Untuk membahas mengenai Da’i Benum ini termasuk kemungkinan menghidupkan kembali, Lutfi Effendi dari Suara Muhammadiyah menghubungi Prof HA Malik Fadjar, MA. Berikut hasil wawancaranya:
Dulu Muhammadiyah pernah mengirim da’i ke pelosok tanah air atau terkenal dengan istilah da’i benum. Bagaimana situasi saat itu?
Luar biasa itu, satu ijtihad yang luar biasa yang membuat Muhammadiyah tersebar ke seluruh Indonesia. Luar biasa juga pelakunya, sebab selain berbekal ilmu dan sekadar bekal perjalanan mereka tak berbekal apa-apa untuk hidup di tempat mereka di benum atau ditugaskan.
Padahal tugas mereka jauh ke pedalaman. Yang di Kalimantan sampai ke Puruk Cahu Kalimantan Tengah. Bisa dibayangkan situasinya pada saat itu. Demikian pula yang di Sumatera mereka dibenum di pelosok desa hingga ke pedalaman Sumatera Selatan atau ke Bengkulu. Bahkan ada yang ke pulau-pulau terpencil. Kalau saya dan Pak Syafii dibenum di Nusa Tenggara Barat.
Pada saat itu, cuma sami’na watha’na. Tiada keluhan sama sekali untuk menjalankan misi persyarikatan Muhammadiyah. Ada yang hanya beberapa tahun di tempat mereka dibenum tetapi banyak pula mereka yang menetap di tempat mereka dibenum. Padahal umumnya mereka baru lulus sekolah menengah.
Apakah hanya sekolah-sekolah tertentu saja yang lulusannya dibenum di berbagai pelosok Indonesia?

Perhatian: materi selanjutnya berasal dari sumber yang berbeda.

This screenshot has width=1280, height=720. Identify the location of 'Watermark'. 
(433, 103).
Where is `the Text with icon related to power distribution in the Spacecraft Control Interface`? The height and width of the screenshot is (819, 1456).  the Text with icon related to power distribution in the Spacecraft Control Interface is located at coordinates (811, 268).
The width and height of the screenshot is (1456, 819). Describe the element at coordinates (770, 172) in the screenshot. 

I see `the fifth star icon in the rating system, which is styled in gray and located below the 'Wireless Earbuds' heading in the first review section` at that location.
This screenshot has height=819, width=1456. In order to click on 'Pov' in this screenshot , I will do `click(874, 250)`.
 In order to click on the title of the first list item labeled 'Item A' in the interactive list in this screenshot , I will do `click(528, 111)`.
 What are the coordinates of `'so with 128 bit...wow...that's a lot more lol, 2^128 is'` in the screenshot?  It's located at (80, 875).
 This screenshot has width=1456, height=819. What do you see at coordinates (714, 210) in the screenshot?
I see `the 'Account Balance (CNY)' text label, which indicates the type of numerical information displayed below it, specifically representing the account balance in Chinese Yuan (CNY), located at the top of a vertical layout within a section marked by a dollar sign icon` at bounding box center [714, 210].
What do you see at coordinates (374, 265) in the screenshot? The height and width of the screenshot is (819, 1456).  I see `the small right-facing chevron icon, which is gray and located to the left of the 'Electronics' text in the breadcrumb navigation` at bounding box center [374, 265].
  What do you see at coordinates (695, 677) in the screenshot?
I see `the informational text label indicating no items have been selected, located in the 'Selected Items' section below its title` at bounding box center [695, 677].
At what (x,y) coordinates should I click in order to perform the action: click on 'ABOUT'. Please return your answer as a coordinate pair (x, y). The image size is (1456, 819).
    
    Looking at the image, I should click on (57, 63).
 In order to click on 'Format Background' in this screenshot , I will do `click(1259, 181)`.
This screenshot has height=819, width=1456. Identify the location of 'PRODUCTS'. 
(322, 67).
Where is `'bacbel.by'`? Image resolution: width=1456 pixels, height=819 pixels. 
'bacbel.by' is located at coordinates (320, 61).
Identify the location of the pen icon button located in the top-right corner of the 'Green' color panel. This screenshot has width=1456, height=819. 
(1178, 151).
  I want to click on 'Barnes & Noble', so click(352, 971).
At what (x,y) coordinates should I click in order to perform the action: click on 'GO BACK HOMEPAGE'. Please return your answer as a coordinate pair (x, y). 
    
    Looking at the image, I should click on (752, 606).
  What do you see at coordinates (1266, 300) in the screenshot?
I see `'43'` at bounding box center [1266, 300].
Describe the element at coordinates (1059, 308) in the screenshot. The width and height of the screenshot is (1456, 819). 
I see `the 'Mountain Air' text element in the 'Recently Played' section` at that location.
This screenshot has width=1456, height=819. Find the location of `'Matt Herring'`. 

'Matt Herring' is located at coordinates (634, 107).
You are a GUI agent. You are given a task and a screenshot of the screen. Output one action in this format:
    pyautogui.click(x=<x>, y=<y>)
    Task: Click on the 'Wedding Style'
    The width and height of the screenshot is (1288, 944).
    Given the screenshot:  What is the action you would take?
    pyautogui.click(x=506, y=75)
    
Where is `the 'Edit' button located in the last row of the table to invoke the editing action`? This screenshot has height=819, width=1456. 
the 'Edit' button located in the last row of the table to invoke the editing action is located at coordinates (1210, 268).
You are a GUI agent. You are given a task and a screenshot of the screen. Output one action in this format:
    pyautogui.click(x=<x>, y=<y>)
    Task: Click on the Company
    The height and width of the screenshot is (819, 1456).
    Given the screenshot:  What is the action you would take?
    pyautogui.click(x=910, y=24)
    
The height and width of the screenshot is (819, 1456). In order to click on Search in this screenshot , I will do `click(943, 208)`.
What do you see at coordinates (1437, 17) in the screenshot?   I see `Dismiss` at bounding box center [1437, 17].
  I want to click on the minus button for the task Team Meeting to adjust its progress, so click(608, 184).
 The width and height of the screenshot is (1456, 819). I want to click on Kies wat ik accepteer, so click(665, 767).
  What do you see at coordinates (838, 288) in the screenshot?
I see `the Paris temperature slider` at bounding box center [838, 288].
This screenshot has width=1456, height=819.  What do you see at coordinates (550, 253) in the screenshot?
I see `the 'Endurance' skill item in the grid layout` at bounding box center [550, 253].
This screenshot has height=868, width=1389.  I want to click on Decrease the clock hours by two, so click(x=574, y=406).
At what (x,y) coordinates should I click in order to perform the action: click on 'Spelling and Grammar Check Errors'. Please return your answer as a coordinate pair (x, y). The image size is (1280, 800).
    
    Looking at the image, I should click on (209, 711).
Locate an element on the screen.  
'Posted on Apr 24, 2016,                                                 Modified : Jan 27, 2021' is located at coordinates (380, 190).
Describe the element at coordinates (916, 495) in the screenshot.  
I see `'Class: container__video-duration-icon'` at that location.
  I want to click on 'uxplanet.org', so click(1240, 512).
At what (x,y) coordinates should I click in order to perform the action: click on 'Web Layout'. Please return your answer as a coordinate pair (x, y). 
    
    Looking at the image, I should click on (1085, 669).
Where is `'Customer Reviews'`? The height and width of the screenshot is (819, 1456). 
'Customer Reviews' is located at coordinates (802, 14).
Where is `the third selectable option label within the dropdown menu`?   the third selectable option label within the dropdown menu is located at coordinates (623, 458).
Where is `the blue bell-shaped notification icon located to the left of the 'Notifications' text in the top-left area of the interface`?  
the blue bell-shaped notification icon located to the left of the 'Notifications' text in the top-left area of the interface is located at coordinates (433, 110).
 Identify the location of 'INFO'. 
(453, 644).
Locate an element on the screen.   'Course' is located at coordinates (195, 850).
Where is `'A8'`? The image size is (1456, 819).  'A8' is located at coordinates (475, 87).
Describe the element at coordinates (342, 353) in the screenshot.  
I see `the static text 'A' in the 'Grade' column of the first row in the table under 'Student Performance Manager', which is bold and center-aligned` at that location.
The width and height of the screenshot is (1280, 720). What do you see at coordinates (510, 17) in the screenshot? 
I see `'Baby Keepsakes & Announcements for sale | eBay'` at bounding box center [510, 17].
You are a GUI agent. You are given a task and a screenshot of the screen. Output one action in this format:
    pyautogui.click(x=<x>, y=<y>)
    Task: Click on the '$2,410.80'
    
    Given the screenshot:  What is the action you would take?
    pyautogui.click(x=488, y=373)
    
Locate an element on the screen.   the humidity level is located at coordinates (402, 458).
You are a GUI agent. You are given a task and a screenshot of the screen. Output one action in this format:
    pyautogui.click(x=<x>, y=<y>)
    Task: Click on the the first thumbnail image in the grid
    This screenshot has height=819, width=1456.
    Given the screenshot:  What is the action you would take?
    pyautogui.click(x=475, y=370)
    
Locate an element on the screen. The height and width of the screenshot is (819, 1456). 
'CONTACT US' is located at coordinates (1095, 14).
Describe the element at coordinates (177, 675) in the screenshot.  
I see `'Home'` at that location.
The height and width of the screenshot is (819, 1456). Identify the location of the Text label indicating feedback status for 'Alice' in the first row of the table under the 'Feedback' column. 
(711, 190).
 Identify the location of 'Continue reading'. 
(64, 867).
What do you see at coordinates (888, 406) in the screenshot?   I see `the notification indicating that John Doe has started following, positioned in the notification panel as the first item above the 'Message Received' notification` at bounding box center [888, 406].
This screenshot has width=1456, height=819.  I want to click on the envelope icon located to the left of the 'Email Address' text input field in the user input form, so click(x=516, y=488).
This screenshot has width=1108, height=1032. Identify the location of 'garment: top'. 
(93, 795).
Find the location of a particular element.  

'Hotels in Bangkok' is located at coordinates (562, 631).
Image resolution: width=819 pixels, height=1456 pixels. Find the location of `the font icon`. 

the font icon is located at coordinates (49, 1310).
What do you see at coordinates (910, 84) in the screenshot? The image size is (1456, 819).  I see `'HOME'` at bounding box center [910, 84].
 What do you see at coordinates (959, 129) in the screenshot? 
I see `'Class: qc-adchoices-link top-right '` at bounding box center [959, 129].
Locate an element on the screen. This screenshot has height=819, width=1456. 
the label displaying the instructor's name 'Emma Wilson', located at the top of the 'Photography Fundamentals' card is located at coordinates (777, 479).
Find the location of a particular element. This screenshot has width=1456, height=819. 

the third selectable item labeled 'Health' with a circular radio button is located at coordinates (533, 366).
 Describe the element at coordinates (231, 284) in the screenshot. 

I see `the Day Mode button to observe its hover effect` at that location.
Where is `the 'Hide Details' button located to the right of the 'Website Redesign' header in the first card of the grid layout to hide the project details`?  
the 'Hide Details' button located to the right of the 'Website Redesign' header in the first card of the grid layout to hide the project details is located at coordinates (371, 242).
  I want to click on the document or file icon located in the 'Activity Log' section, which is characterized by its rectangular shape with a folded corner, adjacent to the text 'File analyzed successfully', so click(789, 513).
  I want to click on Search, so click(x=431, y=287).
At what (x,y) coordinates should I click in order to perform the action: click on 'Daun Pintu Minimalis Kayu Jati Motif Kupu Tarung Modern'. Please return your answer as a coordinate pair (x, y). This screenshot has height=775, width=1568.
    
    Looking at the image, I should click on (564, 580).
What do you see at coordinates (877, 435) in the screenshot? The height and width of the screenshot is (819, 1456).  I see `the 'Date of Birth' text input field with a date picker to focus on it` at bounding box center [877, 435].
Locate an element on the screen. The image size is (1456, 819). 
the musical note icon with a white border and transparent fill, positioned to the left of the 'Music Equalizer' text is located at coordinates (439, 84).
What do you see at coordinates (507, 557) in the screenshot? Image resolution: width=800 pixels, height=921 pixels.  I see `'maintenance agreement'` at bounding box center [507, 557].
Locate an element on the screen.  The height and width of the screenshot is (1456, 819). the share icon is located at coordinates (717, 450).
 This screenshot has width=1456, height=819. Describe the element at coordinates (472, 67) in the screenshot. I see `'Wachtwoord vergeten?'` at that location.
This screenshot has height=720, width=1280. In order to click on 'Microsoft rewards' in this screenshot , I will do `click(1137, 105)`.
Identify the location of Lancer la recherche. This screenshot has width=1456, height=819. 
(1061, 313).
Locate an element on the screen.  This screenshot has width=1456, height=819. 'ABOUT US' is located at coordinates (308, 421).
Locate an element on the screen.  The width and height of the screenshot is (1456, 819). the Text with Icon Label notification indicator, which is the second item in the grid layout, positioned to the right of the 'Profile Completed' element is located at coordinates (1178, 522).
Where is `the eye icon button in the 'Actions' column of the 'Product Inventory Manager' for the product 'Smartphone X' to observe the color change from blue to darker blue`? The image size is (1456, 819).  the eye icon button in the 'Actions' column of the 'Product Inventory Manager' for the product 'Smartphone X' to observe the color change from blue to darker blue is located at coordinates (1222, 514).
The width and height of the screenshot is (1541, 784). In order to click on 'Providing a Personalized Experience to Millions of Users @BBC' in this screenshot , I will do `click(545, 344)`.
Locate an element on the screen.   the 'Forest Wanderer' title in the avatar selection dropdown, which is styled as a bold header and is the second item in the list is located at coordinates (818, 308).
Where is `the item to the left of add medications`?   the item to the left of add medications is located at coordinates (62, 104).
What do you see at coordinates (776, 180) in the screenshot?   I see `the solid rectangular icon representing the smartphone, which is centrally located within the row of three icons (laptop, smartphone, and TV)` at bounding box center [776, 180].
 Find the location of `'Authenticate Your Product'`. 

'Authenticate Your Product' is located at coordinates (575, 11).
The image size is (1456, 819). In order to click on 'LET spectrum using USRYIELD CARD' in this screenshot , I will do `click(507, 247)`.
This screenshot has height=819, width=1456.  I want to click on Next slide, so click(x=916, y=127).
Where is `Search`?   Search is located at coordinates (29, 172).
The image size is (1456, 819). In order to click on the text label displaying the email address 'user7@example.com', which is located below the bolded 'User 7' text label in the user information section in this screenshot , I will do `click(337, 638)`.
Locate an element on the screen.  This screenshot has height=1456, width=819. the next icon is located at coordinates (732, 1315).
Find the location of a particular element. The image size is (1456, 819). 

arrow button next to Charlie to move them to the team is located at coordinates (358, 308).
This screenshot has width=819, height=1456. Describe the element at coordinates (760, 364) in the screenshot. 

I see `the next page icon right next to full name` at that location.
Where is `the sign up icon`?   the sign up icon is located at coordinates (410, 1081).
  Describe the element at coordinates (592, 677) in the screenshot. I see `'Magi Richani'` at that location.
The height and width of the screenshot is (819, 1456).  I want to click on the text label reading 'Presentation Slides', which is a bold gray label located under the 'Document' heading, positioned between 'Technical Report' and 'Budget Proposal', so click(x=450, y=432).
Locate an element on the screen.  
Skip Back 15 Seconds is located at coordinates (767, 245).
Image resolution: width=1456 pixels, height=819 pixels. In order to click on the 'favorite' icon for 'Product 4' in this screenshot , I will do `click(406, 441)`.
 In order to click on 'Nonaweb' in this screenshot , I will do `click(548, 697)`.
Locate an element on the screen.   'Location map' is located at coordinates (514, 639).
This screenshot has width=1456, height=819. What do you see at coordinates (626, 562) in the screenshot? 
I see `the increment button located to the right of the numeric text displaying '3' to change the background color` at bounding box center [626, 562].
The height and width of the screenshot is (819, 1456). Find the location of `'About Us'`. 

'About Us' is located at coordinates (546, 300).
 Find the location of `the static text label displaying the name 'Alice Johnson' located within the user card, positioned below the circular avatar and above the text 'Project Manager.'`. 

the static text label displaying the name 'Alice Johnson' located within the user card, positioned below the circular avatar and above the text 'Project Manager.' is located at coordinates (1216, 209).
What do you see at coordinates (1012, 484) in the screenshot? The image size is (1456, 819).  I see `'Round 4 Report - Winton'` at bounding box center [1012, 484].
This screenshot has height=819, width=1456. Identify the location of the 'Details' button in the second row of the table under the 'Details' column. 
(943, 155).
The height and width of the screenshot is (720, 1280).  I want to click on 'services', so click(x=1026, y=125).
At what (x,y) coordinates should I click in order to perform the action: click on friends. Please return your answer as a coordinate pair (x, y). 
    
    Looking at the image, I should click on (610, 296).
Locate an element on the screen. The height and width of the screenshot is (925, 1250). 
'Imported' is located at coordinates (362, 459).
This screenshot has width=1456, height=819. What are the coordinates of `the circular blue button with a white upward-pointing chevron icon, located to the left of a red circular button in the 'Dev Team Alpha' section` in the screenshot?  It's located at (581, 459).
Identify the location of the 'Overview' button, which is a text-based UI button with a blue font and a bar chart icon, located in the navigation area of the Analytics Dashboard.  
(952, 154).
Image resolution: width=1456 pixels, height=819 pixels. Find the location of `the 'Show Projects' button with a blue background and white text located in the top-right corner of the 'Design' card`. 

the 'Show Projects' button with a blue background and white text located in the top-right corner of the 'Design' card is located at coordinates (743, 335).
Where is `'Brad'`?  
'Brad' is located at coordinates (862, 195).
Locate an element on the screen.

Tidak. Hampir seluruh sekolah Muhammadiyah melaksanakan program da’i benum ini. Bahkan yang bukan sekolah Muhammadiyah tetapi guru-gurunya Muhammadiyah juga melakukan hal ini. Hanya saja motor penggeraknya adalah Madrasah Muallimin dan Muallimat.
Apa semangatnya pada waktu itu?
Semangatnya adalah menyebarkan ilmu, termasuk ilmu agama, untuk mencerahkan bangsa. Kita tahu pada waktu itu sebagaian warga bangsa Indonesia yang mayoritasnya umat Islam dalam kondisi terbelakang. Mereka umumnya tidak mengenyam pendidikan.
Semangat ini pula yang diajarkan oleh pendiri Muhammadiyah Kiai Ahmad Dahlan dari surau kecil yang ada di Kauman. Apa yang dilakukan oleh Kiai Dahlan di surau kecil itu getarannya terasakan sampai ke seluruh Indonesia, bahkan sampai sekarang ini. Getarannya luar biasa.
Kita tahu Kiai Dahlan mengajarkan ilmunya tidak hanya di surau kecil itu, tetapi berbeda dengan Kiai pada umumnya waktu itu yang mengajarkan ilmunya jika santri datang kepadanya. Kiai malah mendatangi santri-santri atau murid-muridnya. Tidak hanya murid-murid yang ada di Yogya saja tetapi juga di luar Yogya.
Inilah yang ditiru murid-murid Kiai Dahlan. Mereka menyebarkan ilmunya pada daerahdaerah yang mereka jangkau. Tanpa mengeluh mereka terus berkarya dengan peralatan dan bekal seadanya.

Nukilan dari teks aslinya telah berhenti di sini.